▸ ENTRIES PROVIDED
++++++

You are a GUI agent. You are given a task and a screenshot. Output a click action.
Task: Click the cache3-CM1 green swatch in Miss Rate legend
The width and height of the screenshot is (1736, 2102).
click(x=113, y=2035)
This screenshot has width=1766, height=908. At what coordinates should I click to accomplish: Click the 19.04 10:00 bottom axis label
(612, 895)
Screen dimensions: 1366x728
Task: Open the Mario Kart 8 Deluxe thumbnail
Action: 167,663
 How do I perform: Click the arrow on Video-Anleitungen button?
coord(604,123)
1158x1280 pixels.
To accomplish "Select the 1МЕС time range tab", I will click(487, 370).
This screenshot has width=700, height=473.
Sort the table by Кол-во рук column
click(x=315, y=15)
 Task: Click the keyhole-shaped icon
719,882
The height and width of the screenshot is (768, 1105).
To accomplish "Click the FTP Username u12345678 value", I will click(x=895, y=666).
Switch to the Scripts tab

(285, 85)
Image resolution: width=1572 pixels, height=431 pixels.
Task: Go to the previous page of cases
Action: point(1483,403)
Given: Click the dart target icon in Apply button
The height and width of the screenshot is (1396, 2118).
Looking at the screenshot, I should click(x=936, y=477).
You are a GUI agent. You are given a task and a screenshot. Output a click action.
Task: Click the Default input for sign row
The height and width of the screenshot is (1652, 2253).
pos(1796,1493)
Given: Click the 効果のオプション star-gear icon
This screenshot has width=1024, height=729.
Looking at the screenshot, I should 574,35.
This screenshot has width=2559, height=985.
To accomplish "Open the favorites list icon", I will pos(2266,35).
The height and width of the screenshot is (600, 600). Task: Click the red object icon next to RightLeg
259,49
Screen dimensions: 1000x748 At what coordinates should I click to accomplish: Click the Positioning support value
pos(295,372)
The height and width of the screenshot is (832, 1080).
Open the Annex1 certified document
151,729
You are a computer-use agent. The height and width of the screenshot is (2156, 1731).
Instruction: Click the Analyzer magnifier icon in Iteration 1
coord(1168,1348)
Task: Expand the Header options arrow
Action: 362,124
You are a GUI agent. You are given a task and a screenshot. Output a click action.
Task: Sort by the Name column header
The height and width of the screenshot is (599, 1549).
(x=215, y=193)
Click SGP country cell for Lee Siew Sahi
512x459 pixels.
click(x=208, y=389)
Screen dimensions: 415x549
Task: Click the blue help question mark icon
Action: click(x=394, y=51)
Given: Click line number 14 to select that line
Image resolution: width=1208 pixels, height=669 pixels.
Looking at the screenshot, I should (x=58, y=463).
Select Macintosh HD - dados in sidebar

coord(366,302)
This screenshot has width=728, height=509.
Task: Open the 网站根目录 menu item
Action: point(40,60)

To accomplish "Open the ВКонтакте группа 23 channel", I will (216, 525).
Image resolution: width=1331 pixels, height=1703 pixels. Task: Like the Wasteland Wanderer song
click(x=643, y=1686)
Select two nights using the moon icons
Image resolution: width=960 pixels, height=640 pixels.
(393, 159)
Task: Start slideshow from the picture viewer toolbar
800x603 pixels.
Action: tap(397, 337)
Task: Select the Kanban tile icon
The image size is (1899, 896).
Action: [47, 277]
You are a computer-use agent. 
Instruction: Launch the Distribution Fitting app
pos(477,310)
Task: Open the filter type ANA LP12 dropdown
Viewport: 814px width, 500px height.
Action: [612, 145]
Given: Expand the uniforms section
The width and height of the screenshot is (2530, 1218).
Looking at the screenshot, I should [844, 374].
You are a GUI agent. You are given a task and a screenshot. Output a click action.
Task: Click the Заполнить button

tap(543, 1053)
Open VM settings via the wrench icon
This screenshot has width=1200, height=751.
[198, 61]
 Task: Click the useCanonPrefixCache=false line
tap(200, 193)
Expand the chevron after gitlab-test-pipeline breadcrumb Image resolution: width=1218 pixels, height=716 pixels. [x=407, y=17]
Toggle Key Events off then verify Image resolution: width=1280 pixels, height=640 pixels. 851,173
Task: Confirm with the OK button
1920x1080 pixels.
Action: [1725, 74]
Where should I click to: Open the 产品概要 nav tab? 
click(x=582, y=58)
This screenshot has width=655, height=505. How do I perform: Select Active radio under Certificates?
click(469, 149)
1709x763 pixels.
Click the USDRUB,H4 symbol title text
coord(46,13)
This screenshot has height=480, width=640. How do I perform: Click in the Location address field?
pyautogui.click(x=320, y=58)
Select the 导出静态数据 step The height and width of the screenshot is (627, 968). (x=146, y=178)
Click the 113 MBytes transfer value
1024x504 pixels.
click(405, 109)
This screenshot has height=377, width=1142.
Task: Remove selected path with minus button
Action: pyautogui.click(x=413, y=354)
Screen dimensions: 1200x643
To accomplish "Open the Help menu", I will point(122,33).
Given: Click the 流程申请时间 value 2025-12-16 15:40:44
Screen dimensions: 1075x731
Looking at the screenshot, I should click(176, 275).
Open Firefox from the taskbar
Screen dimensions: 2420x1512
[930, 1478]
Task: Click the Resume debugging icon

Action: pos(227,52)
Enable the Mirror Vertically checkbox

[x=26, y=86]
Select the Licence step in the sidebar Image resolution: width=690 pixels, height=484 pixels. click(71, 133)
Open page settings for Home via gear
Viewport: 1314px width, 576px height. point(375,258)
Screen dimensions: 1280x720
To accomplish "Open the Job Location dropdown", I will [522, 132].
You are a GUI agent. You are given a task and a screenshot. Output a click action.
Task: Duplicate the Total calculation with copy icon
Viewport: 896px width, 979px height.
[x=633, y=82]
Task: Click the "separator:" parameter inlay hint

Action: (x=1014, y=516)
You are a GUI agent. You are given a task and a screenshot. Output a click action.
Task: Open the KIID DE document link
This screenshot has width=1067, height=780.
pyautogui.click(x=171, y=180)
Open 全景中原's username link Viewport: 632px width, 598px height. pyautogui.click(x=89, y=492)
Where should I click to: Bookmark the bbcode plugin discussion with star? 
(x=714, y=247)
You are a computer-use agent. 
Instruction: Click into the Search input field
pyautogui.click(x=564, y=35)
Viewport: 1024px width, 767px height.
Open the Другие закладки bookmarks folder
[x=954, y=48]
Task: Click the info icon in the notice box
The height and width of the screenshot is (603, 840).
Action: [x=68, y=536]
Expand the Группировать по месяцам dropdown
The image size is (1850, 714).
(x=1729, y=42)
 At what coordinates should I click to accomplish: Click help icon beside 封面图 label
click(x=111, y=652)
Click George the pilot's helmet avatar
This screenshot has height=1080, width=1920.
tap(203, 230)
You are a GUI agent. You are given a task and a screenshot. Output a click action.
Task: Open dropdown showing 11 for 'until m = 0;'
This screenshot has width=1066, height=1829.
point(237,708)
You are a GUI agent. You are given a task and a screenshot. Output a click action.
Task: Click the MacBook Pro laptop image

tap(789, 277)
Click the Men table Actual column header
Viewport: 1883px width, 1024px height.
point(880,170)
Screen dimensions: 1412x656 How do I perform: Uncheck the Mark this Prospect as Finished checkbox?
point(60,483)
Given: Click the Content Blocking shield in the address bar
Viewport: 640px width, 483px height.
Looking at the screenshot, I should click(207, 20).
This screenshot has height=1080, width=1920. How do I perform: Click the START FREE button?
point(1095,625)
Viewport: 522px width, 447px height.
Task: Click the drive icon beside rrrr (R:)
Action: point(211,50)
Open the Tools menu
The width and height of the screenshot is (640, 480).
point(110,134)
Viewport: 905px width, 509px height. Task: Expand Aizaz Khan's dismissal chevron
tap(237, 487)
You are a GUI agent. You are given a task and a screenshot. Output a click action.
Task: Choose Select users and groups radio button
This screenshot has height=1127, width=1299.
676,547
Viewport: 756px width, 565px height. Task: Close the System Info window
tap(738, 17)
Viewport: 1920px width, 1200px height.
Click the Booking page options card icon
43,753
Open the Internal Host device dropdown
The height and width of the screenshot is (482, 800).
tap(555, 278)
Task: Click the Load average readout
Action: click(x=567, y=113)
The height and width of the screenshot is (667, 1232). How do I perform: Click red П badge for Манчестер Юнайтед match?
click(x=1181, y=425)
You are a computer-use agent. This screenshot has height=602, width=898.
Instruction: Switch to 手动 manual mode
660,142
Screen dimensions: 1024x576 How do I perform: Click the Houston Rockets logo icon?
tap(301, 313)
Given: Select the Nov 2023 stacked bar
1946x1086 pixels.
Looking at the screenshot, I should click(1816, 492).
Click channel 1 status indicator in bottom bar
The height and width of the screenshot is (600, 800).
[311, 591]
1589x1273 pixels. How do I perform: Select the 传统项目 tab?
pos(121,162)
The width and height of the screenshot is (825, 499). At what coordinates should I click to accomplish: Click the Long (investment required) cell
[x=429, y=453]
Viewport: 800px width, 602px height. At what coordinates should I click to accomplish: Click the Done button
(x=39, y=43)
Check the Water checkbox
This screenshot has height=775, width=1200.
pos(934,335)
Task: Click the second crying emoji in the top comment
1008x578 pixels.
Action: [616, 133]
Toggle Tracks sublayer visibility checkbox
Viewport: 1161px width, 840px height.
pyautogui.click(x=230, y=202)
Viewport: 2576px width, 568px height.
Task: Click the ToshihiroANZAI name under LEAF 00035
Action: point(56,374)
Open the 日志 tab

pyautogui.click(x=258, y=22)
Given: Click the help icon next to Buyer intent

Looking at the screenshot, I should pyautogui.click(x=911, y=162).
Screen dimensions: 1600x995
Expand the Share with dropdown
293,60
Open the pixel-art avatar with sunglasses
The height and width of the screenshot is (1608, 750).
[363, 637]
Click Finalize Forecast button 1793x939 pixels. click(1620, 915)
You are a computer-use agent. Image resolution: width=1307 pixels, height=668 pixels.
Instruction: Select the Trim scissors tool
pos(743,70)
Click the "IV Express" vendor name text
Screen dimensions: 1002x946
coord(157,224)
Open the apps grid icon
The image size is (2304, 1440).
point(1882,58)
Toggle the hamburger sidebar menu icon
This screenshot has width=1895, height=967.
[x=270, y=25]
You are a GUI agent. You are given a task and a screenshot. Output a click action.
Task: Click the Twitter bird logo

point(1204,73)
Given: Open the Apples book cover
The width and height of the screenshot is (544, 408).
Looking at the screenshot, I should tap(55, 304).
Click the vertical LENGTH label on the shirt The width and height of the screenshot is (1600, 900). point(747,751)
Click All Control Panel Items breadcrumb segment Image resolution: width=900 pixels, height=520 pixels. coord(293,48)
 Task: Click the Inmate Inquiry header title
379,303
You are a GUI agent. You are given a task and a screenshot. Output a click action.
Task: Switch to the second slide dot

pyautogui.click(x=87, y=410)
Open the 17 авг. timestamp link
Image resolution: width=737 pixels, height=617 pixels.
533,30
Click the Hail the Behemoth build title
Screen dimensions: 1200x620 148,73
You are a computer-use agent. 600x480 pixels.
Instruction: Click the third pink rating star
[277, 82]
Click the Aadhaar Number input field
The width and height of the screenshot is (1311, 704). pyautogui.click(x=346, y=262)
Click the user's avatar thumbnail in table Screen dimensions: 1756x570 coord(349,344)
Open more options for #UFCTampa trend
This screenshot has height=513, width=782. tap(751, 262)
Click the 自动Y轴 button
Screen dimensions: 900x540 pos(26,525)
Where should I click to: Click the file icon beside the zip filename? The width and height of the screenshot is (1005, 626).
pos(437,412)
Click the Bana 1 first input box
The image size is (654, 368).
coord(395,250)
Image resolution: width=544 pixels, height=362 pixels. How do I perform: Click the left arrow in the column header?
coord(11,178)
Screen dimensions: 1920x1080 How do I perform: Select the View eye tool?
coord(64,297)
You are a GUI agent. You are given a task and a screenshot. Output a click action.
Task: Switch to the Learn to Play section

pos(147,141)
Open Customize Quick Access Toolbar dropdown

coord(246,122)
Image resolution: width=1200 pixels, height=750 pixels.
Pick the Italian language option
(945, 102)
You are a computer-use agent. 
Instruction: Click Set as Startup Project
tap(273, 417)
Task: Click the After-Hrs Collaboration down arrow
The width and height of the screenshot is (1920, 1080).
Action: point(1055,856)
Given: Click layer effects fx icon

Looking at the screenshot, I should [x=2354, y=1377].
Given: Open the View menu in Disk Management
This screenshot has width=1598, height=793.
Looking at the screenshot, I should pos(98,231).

++++++

▸ SET EXERCISE
Write out, word for word, the lines of the items from the one containing "Given: Click layer effects fx icon" through the final line.

▸ SOLUTION BELOW
Given: Click layer effects fx icon

Looking at the screenshot, I should [x=2354, y=1377].
Given: Open the View menu in Disk Management
This screenshot has width=1598, height=793.
Looking at the screenshot, I should pos(98,231).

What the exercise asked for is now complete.